Many people have been asking my opinion of what’s ahead for the US economy, so I’ve detailed my (mostly) macro view here.
This recession is built in three layers.
1. Global Demand Shock created by a month of furlough and layoffs
2. Unprecedented Credit Defaults created by demand shock
3. Massive Structural Unemployment
LAYER 1. Global Demand Shock created by a month of furlough and layoffs.
Unemployment claims over the last few weeks have skyrocketed. In my estimation it seems we may have already lost 1.5-2M jobs since the last report, conservatively bringing total unemployment to ~4.5%- 4.8% from 3.6% last month. This seems like a base case at this point, if the Trump administration even let’s the Dept of Labor publish figures.

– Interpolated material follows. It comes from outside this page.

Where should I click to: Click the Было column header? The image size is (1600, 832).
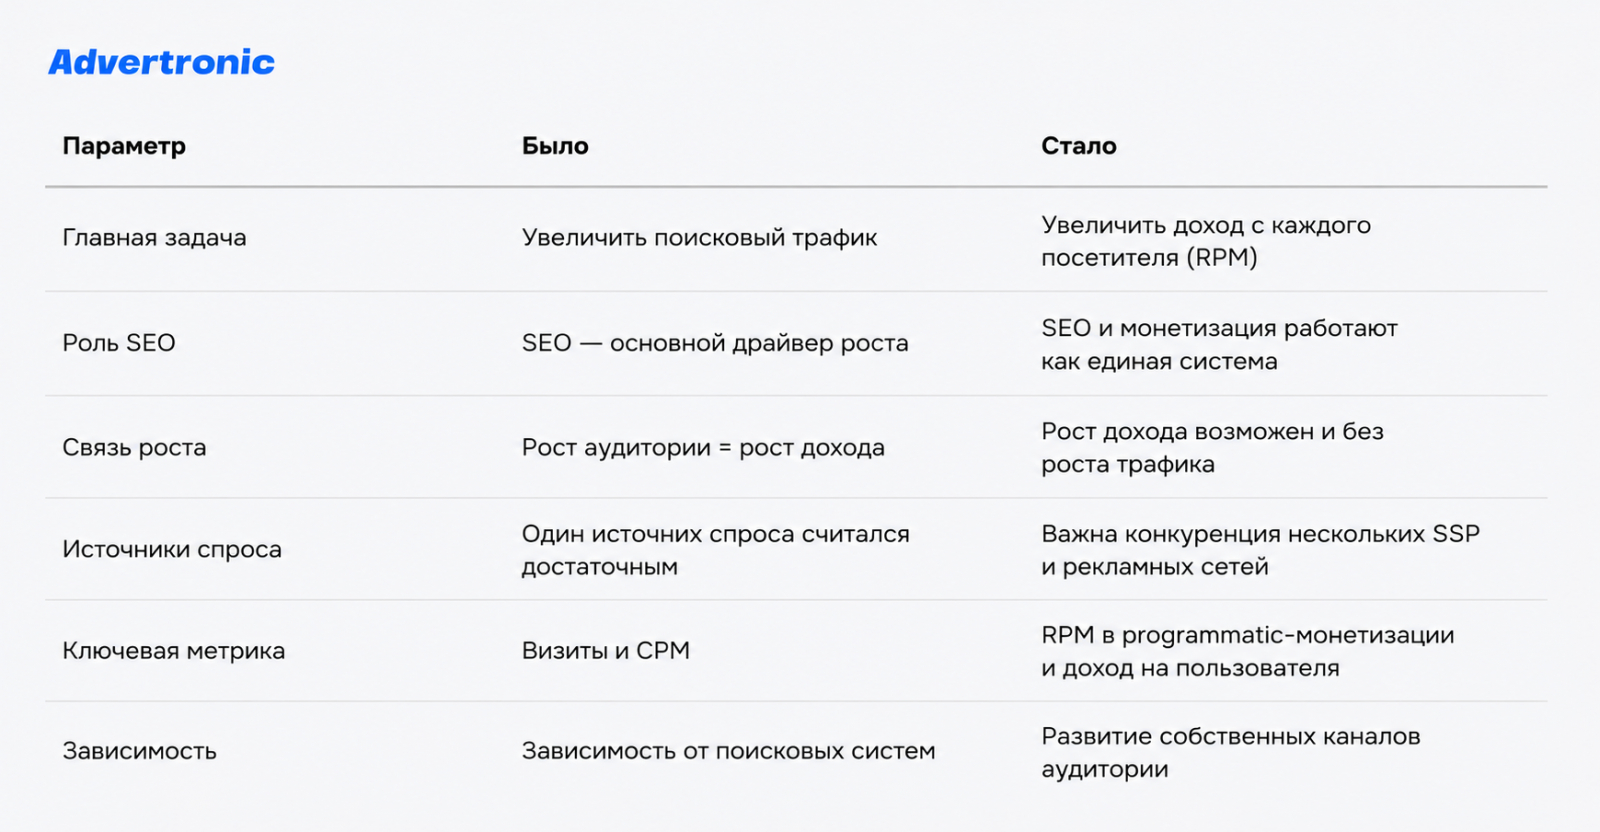click(555, 146)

I posted a warning March 6th that the March jobs report would be brutal based on the early indication industries my firm services (events, production, venues). That pain was not lockdown related, and did not include the effect of sweeping furloughs across the nation. It seems hard to imagine a situation where we don’t hit double-digit unemployment this year, unless Fed backstops small businesses in a meaningful way. At the moment, McConnell’s package only provides $300B of “forgiveable bridge loans” for the nation’s 30M+ small businesses. That’s $10k a business. Not enough.
The commensurate reduction of US employee purchasing power driven by unemployment and uncertainty is expected to push GDP growth negative, with Goldman Sachs revising next quarter’s contraction estimates from 5% contraction to a massive 24%. The knock-on effect of this contraction (more layoffs, divestment) will create an unemployment momentum that will not be easily reversed. Government must get ahead of this or it will be a runaway train of pain.

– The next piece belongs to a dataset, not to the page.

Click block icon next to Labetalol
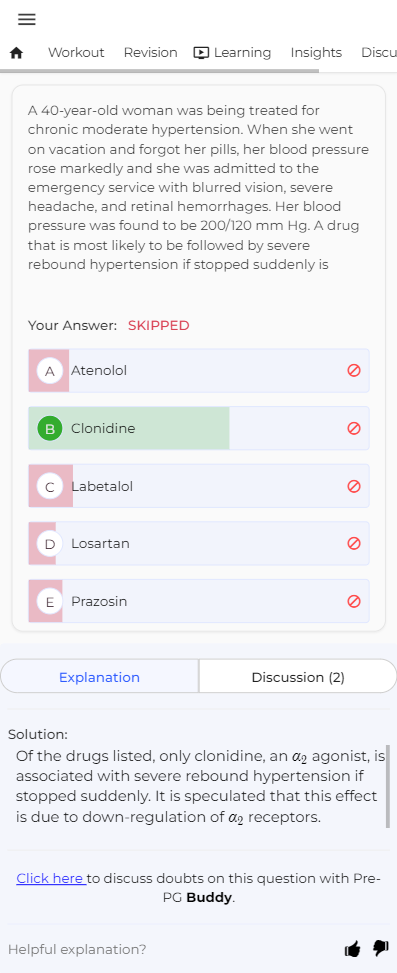397x973 pixels. (x=354, y=486)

LAYER 2. Unprecedented Credit Defaults created by demand shock
Businesses unable to make sales during a lockdown will dump their two largest liabilities first: labor and real estate. The labor equation has already been captured in the credit shock, but the commercial lease and mortgage defaults will trigger a new wave of layoffs and economic destruction. When businesses stop paying their leases and mortgages (which is already happening in a meaningful way) there will not be a replacement tenant or buyer for properties. Lease rates, cap rates and property values will become difficult to determine, and banks/funds will struggle to mark-to-market or determine LTV for much needed refinancing. They will default to extremely low LTV to err on the side of caution, causing massive liquidity issues for owners. Worse, landlords and lenders will have non-performing assets, and those assets are often pooled as Commercial Mortgage Backed Securities. CMBS defaults will abound, and banks will need to be bailed out again. Expect circa 2008 Citigroup-esque stock prices among some of our strongest US banks. CRE is going to be a very challenging landscape very soon. Those of us who navigated The Great Recession have a sense for what is ahead, and we’re not excited.

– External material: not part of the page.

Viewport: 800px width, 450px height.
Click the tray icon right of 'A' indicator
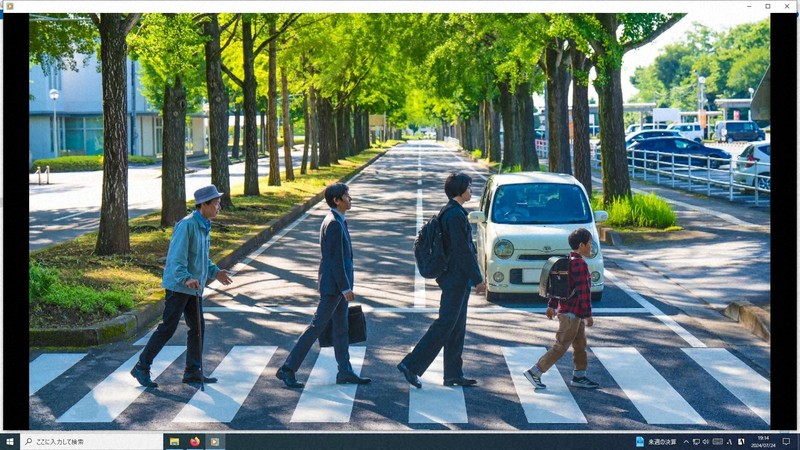(x=741, y=441)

LAYER 3. Massive Structural Unemployment
The last component of the CoronaVirus economic upheaval is the seachange it has created in everyday life. Our kids are learning from home. Well over 50M Americans (or more?) worked from home (now abbreviated as “WFH”). Live concerts, trade shows and group gatherings of any size were instantly replaced by video conference; even Alcoholics Anonymous moved to a Zoom meeting. We learned that we can survive digitally, at distance. We’ve been told that perhaps social distancing is here to stay, and will be instituted in waves. What then is the value of commercial office space, if the NYSE is operating out of people’s homes? If a Wall Street trader can move $500M of a bank’s money from his Verizon DSL wireless router in New Jersey in his $1500 home office, will we ever go back to needing 600 million square feet of commercial office space at an average lease rate of $75 psf in Manhattan alone? What about all the ancillary jobs that historically strong office demand creates?
Ditto with education. My kids have been watching videos of their teachers. It’s the teachers first rodeo, and some seem to be born for video instruction. The rest won’t be teachers in 10 years as we move towards a digital-first educational model that plans for interruptions to in-person schooling. The standardization begun by common core will be married to the flexibility of distance learning. The absolute best instructors will have videos and become “education stars”, like YouTube stars. They’ll be rich. The rest will work at the public library offering tutoring. Moreover the question will become- “if my kids learn online, why do I have to live in a given school district?”. The answer? You don’t. And so residential home values will flatten across the country as families who work and learn at distance, distance themselves from overbought major metro markets (where pandemics happen to cause greater complications and anxiety).
These types of structural changes will abound, particularly in retail and live events industries, and coupled with automation will create historic destruction of US jobs. While many believe the destruction of these jobs will simply create 3 jobs more for every 1 lost, that’s a pipe dream.